Reaction wheels are used to make adjustments to orientation. See https://en.wikipedia.org/wiki/Reaction_wheel

Thrusters of all sorts can also be used, generally to maintain altitude in satellites, and more generally to provide thrust for space probes.

stronglikedan•3mo ago
gyroscopes?
bawolff•3mo ago
> So the most important and blocking aspect of the mission

Idk, i think the fact they are using statistical arguments that there should be a nearby black hole, but haven't actually found any or have any idea where they are, is pretty blocking.

ithkuil•3mo ago
"steering" is a word that can lead to confusion because it leverages the intuition that we have with our ground vehicles.
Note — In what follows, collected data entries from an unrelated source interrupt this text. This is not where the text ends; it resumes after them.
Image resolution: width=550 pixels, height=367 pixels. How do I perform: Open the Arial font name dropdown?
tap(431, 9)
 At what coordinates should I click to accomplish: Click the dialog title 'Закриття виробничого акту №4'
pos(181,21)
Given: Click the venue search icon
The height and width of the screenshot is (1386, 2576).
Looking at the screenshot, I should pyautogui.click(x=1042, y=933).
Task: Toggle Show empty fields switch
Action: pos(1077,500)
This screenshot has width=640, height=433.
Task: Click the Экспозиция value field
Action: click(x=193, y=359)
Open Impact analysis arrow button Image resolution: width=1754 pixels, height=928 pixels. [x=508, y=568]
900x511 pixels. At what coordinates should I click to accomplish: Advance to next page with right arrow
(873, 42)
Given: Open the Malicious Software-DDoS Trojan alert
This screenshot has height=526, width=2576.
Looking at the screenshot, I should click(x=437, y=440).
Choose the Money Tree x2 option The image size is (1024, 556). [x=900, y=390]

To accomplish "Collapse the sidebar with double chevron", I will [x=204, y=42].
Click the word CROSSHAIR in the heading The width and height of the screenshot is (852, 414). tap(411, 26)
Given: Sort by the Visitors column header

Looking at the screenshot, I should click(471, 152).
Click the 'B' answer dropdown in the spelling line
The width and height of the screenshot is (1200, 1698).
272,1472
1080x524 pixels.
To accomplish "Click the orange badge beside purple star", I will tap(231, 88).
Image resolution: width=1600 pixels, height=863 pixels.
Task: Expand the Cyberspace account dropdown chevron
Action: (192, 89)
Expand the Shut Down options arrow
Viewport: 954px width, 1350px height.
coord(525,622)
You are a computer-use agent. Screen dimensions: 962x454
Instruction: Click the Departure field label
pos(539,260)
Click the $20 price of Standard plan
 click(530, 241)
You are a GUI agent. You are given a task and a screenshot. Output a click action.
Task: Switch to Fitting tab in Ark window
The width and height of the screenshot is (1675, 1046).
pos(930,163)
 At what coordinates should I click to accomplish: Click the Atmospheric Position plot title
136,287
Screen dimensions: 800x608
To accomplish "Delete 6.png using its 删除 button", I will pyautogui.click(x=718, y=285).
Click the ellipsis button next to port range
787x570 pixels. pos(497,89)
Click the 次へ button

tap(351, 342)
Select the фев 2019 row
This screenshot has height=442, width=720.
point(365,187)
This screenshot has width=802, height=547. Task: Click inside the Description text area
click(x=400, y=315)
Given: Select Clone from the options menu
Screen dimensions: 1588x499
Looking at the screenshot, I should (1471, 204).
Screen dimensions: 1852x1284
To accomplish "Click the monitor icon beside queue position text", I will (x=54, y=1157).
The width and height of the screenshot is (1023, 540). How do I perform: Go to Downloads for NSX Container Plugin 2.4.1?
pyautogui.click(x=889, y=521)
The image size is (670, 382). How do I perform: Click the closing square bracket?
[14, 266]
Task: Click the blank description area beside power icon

A change in direction in space requires accelerating the vehicle in some direction, the effect of which is just simple vector addition of the velocity vector of the vehicle.

So if you are going with a huge velocity in one direction and you want to change direction significantly in another direction you have to change velocity (accelerate) a lot in order for the combined vectors to produce a significantly different final velocity vector

vee-kay•3mo ago
Related: "Project Solar Sail" by Arthur-Clarke and others, is a good anthology (stories, essays and illustrations) about the new Age of Sailing (Sailing in Space)via lightships and solar sails.
ck2•3mo ago
The most aggressive yet most realistic project we could reasonably do is the SGL Telescope

Won't happen under this administration and really might take a planet-wide effort but it would be incredible

https://www.centauri-dreams.org/2022/07/22/solar-gravitation...

https://www.nasa.gov/general/direct-multipixel-imaging-and-s...

https://www.universetoday.com/articles/a-mission-to-reach-th...

amai•3mo ago
What is the point of such a mission? There is literally nothing to see there.
Cthulhu_•3mo ago
A black hole may be invisible but its accretion disk and the effects on the light being deflected around it are anything but.
hunterpayne•3mo ago
Isn't Relativistic time dilation a problem for this idea? To the probe, the trip is only a few centuries but to us on Earth, millions of years. Maybe 0.1c isn't enough to cause this to be a huge problem but I think it is. Perhaps one of you Einstein enjoyers can tell us for certain.
kakacik•3mo ago
No need to be snarky and especially not here re basic science. Time dilation happens exponentially, ie with 0.5c you don't have time going 1/2 slower, rather a miniscule amount. Once you keep approaching speed of light closer and closer, all things go extreme (time, energy required, mass and so on).
turtletontine•3mo ago
Time dilation is 1/sqrt(1 - (v/c)^2). So at 0.1c that’s 0.5%. Certainly much higher than any human has ever experienced! But not exactly gonna change 100y to 100,000,000y.
prerok•3mo ago
Time dilation is exponential. At 0.1c it's definitely measureable but not a practical problem.
optimalsolver•3mo ago
Having read Michael Crichton's Sphere, I think I know how this ends.
LogicFailsMe•3mo ago
Seems like first we need to get out of the gravity well... Then we need to cure ageing to give people skin in these games... Then we need to crack FTL or find a way to cryo-sleep or we end up with dystopian science fiction ships of the damned...

Not in my lifetime I suspect...

dlasud•3mo ago
Sied
metalman•3mo ago
build very large optical interometric telescopes, put the in geosycrenous orbit or L², and point them at various gravitational lenses in the universe till something interesting shows up, like the well lit event horison of a black hole surrounded by bright stars. given starships load carrying capacity, previos mass restrictions, are gone, with cost guaranteed to be dramaticaly less, and time frames that will get public interest, plus the same instrument can be used to image exoplanets surface's at high resolutions et say cheese
AlessandroF6587•3mo ago
How a nanoprobe (required by the propulsion solution) can send data back to us from >10 ly away?
sliken•3mo ago
send 1 a day, that way you only have to communicate to the nearest probe.